If the $500 is low, there's room to go to $1500, but clearly the lower bidders have a better shot at the job.

6 Responses to "$500 (or more) Cocoa Project"

  1. This sounds cool. I could do everything but the IP spoofing...so nevermind ;). I think I'll do it for practice anyway.

  2. Someone violated the "or risk deletion" policy by leaving a fake name and email, but they raised the point that such an app could be used to raise Google AdWords income and other such things. Clearly, an application such as this could be used to do such things. However, such activity is also illegal and very much against AdWords' terms of service. It's really that simple.

  3. I am uniquely interested in how you plan to spoof 3-way TCP handshakes. This is not raw packet crafting where you can pack the source IP address and fire and forget, you actually have to be at the receiving end of the SYN/ACK.

    If you look at nmap which is an example of "using random IPs" (with your own as well I might add), a stealth SYN scan (half-open / incomplete three way handshake) is being used

    Spoofing doesn't make sense here. You could use a dynamic proxy setup similar to NetShade or tor+privoxy.

    *shrug*

  4. Mark's right .. IP spoofing and TCP don't really mix. TCP uses a "3-way handshake" for establishing connection which requires that you be able to receive a packet from the server. If you spoof your source address, how are you going to get that packet?

    Here's how it works:

    You send a packet with the SYN bit set and an initial sequence number S1 (a random integer)The server either ignores you or responds with a packet with the SYN and ACK bits set, and its own initial sequence number S2 (a different random integer). It also sends its "acknowledgment number" as S1.You send with a packet with its ACK bit set, and the number S2 in the "acknowledgment number" field (and S1+1 in your sequence number field). Note that you have no way of knowing what S2 is if you didn't receive the packet in step 2. If you get this number wrong (ie. guess) then the server will ignore you.

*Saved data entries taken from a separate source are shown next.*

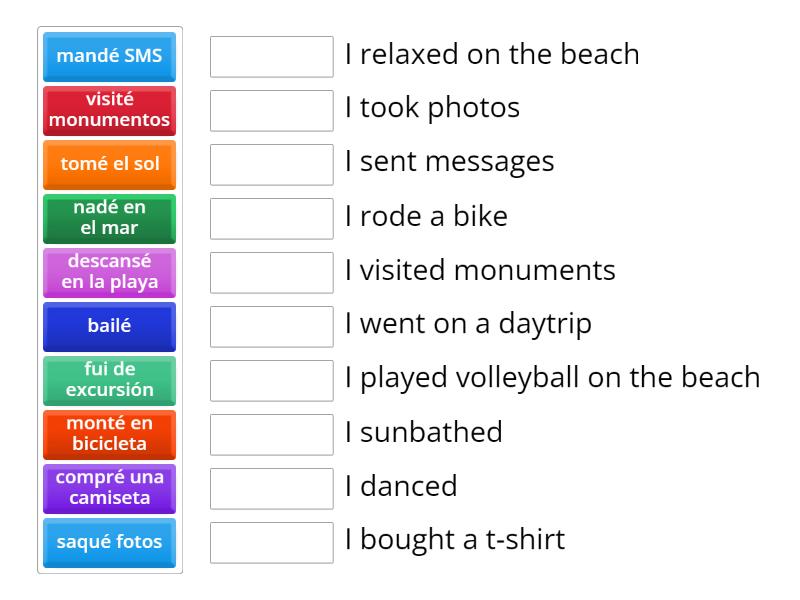Click the 'descansé en la playa' tile
The height and width of the screenshot is (600, 800).
pos(110,272)
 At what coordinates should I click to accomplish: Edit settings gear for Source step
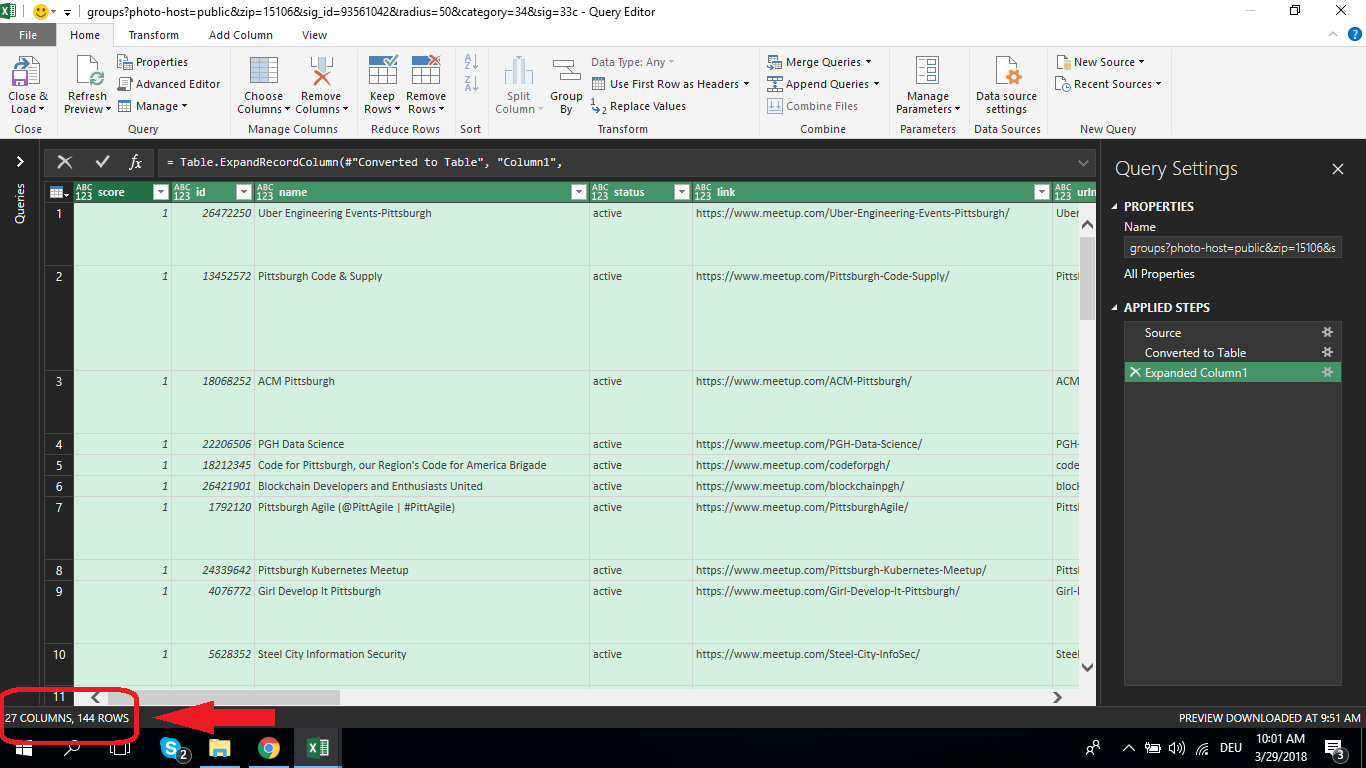tap(1327, 332)
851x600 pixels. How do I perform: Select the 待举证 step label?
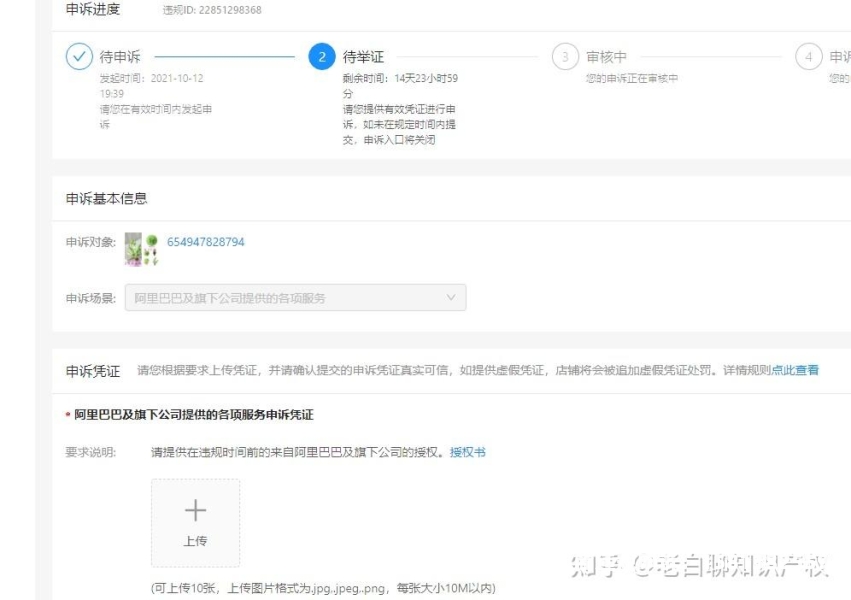click(363, 57)
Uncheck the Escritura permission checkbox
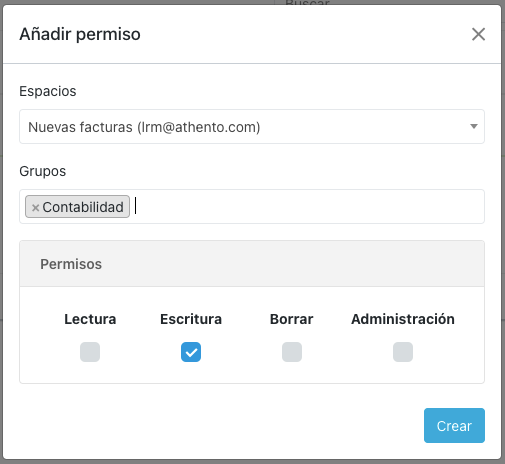 coord(191,352)
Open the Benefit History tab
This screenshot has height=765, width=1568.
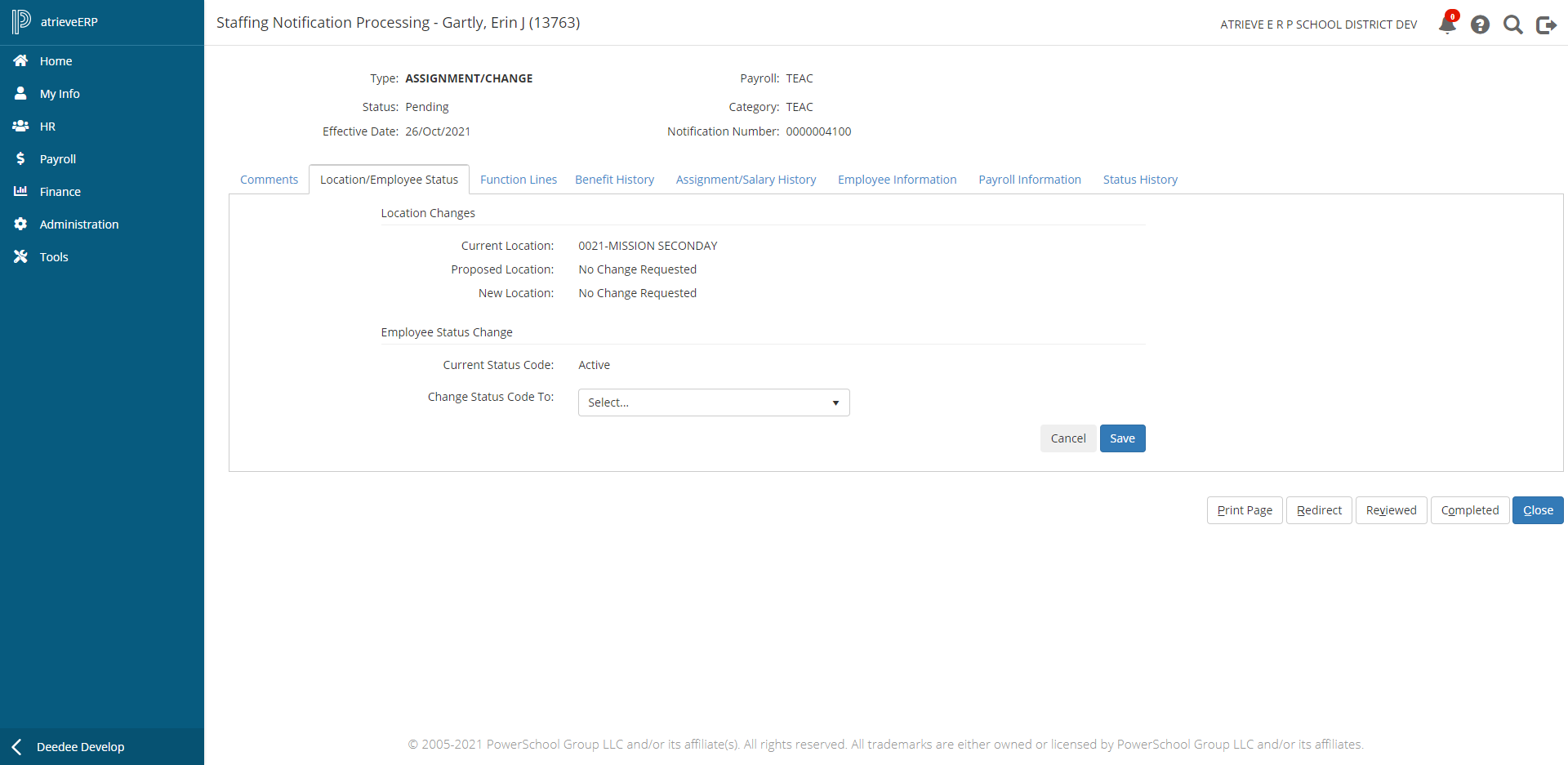[614, 180]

    Note that the use of a random sequence number was not originally a security measure .. it was a way to make sure old packets from an old connection wouldn't be mistakenly interpreted as packets from the current connection. But it has a side effect of making IP spoofing difficult.

    See this page for a better explanation of the three-way handshake and sequence numbers

    I'm pretty sure that the TCP spec does allow you to include data in the first packet. But the receiving end won't actually pass that data up to an application until after the three-way handshake completes, so you can't use that to spoof connections to an HTTP server.

    If you could guess the initial sequence number used by the server, then you could spoof connections. Older TCP implementations used a timer to set the ISN, so those could be attacked. (You'd connect, get an ISN for a legit connection, disconnect, then use your knowledge of the timer to predict the ISN for a spoofed connection.) Newer implementations use random numbers in order to prevent spoofing.

  5. Hi Erik,

    in fact, from what I know about how IP works, you can't really spoof the IP address in TCP communication. The only way how to do what you want is running this kind of app on the same network as the web server. Then app can spoof it's IP and can also catch answers (if the network is not switched, which usually is these days).

    The easiest setup is to configure the webserver machine to use the app-machine as default router. As you say you need it only for testing purposes, such setup should be OK.

    Anyway, I'd be interested what software do you want to test, because web-statistics software usually works with logfiles, so real trafic is not required, only a logfile which can easily be generated. Anyway, why Cocoa app, some hacky-perl-script should do the same thing (for less money).

  6. Cocoa because the front end is easy. If the back end is Perl, so be it.

    And the IP address need not be purely spoofed, but merely spoofed enough to look real to the web server (Apache or IIS). If that's done via a list of proxies or any other methods, that's fine. Content doesn't need to be downloaded.

    I know how TCP works. I also know this has been done before (not always legally, I also realize).